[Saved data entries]
___
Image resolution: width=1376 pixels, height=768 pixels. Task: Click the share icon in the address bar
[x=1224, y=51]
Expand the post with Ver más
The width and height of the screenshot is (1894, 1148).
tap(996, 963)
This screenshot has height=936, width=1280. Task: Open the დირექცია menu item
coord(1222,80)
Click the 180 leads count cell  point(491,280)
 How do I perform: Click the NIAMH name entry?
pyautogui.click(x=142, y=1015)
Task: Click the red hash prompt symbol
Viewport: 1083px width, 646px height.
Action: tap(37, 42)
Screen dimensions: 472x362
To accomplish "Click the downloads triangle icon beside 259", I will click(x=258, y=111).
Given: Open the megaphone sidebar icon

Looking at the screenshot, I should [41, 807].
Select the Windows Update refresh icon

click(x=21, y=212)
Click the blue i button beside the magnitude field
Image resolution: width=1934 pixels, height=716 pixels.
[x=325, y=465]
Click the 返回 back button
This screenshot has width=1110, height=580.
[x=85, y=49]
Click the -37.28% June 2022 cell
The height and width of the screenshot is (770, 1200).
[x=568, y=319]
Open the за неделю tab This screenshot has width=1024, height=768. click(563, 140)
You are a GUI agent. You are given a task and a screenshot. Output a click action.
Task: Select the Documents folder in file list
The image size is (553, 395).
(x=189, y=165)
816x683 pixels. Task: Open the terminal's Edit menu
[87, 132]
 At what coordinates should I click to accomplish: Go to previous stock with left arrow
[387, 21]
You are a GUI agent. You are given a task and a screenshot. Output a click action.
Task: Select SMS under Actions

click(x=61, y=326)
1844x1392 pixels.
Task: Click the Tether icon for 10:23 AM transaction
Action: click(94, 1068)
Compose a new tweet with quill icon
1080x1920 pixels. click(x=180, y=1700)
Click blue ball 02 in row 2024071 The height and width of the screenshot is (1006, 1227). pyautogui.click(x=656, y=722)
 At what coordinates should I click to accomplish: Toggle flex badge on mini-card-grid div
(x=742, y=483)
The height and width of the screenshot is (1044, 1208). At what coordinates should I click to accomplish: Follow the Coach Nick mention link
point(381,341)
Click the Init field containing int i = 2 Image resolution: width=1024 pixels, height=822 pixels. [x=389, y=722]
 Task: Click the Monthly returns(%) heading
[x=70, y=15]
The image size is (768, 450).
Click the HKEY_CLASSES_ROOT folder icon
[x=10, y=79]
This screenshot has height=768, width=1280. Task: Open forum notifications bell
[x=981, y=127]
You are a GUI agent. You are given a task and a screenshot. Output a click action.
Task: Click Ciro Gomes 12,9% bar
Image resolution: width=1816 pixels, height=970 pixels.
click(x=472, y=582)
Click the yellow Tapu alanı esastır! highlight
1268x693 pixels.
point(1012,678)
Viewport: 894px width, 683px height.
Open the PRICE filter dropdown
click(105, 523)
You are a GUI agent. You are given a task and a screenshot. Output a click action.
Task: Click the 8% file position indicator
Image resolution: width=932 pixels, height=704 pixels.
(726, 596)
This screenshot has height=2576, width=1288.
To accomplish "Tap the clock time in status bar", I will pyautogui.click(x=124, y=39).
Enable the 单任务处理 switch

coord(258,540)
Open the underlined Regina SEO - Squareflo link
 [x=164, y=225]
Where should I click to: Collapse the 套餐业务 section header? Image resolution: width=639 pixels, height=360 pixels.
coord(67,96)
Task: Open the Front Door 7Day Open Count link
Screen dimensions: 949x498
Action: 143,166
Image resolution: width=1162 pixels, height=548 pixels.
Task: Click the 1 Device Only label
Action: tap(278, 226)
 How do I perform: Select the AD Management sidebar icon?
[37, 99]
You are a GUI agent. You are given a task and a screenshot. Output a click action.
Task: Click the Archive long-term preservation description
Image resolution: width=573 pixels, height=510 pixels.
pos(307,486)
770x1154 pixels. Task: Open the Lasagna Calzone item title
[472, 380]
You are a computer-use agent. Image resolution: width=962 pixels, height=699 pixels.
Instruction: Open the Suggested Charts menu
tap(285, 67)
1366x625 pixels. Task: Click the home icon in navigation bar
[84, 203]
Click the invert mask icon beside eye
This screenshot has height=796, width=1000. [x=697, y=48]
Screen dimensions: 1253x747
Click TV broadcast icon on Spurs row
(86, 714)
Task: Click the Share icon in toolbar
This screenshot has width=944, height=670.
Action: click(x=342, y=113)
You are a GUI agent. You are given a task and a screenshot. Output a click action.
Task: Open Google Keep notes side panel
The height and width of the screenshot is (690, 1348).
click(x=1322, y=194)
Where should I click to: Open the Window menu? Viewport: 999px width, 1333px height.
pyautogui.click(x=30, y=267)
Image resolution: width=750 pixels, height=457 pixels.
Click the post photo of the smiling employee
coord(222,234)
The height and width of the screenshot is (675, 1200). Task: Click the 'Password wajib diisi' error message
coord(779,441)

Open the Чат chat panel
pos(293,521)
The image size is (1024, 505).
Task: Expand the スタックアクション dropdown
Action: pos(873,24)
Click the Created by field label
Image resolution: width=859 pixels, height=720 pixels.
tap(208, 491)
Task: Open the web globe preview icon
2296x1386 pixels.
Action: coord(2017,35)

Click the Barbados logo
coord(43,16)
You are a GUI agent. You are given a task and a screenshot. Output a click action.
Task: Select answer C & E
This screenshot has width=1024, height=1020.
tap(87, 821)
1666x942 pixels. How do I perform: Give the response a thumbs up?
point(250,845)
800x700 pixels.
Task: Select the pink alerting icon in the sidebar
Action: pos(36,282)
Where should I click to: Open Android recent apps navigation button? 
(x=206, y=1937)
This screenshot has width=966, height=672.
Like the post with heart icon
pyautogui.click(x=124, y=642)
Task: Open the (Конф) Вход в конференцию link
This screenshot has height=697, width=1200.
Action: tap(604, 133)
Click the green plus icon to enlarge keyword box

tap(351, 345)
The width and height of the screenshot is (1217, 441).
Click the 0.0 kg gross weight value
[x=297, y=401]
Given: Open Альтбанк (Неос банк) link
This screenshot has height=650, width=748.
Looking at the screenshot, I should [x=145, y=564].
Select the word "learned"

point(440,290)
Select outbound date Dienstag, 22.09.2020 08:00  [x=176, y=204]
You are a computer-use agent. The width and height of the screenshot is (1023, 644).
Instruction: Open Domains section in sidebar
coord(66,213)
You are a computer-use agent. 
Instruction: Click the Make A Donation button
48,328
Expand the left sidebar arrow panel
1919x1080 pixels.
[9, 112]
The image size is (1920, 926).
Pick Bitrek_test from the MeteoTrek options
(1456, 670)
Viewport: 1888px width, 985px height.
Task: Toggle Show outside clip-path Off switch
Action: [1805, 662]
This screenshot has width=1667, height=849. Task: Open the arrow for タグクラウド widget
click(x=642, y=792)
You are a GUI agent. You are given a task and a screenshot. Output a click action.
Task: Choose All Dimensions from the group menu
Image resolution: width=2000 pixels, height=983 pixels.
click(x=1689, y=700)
___
■ **Exercise**
Beginning at the line above with "This screenshot has height=936, width=1280." and finishing at the line with "Task: Click the red hash prompt symbol", return each line exactly and return nothing else.

■ **Task result**
This screenshot has height=936, width=1280. Task: Open the დირექცია menu item
coord(1222,80)
Click the 180 leads count cell  point(491,280)
 How do I perform: Click the NIAMH name entry?
pyautogui.click(x=142, y=1015)
Task: Click the red hash prompt symbol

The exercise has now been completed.